====== Raw data ======

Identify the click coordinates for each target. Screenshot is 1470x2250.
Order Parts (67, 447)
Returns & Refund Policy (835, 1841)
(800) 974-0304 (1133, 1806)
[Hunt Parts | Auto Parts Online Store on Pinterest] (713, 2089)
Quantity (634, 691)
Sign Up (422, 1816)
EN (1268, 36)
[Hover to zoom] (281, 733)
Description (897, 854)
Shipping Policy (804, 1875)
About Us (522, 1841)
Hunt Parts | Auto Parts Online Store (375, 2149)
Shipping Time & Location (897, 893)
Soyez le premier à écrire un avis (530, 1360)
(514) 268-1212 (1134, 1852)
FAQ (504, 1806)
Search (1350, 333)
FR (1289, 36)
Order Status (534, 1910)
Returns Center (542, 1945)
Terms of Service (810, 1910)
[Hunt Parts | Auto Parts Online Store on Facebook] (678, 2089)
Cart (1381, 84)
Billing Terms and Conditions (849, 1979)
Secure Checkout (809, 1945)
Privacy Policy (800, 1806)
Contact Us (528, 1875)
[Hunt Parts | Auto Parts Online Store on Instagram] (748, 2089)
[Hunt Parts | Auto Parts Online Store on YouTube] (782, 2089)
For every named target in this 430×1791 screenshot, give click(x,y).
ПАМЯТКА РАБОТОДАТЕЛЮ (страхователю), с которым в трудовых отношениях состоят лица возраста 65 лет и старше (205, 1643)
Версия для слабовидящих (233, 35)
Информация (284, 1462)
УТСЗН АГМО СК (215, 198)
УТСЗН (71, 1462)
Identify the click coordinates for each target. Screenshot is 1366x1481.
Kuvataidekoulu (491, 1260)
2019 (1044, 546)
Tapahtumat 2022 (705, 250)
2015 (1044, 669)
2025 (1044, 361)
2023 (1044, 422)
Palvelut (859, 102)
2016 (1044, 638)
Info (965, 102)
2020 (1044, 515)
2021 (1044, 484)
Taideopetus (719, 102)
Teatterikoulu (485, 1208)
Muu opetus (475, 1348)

======

Task prompt
Restate word for word each line of the data from the one with "[Hover to zoom] (281, 733)" to the last, keeping both ends.

Response to this exercise
[Hover to zoom] (281, 733)
Description (897, 854)
Shipping Policy (804, 1875)
About Us (522, 1841)
Hunt Parts | Auto Parts Online Store (375, 2149)
Shipping Time & Location (897, 893)
Soyez le premier à écrire un avis (530, 1360)
(514) 268-1212 (1134, 1852)
FAQ (504, 1806)
Search (1350, 333)
FR (1289, 36)
Order Status (534, 1910)
Returns Center (542, 1945)
Terms of Service (810, 1910)
[Hunt Parts | Auto Parts Online Store on Facebook] (678, 2089)
Cart (1381, 84)
Billing Terms and Conditions (849, 1979)
Secure Checkout (809, 1945)
Privacy Policy (800, 1806)
Contact Us (528, 1875)
[Hunt Parts | Auto Parts Online Store on Instagram] (748, 2089)
[Hunt Parts | Auto Parts Online Store on YouTube] (782, 2089)
For every named target in this 430×1791 screenshot, give click(x,y).
ПАМЯТКА РАБОТОДАТЕЛЮ (страхователю), с которым в трудовых отношениях состоят лица возраста 65 лет и старше (205, 1643)
Версия для слабовидящих (233, 35)
Информация (284, 1462)
УТСЗН АГМО СК (215, 198)
УТСЗН (71, 1462)
Identify the click coordinates for each target. Screenshot is 1366x1481.
Kuvataidekoulu (491, 1260)
2019 (1044, 546)
Tapahtumat 2022 (705, 250)
2015 (1044, 669)
2025 (1044, 361)
2023 (1044, 422)
Palvelut (859, 102)
2016 (1044, 638)
Info (965, 102)
2020 (1044, 515)
2021 (1044, 484)
Taideopetus (719, 102)
Teatterikoulu (485, 1208)
Muu opetus (475, 1348)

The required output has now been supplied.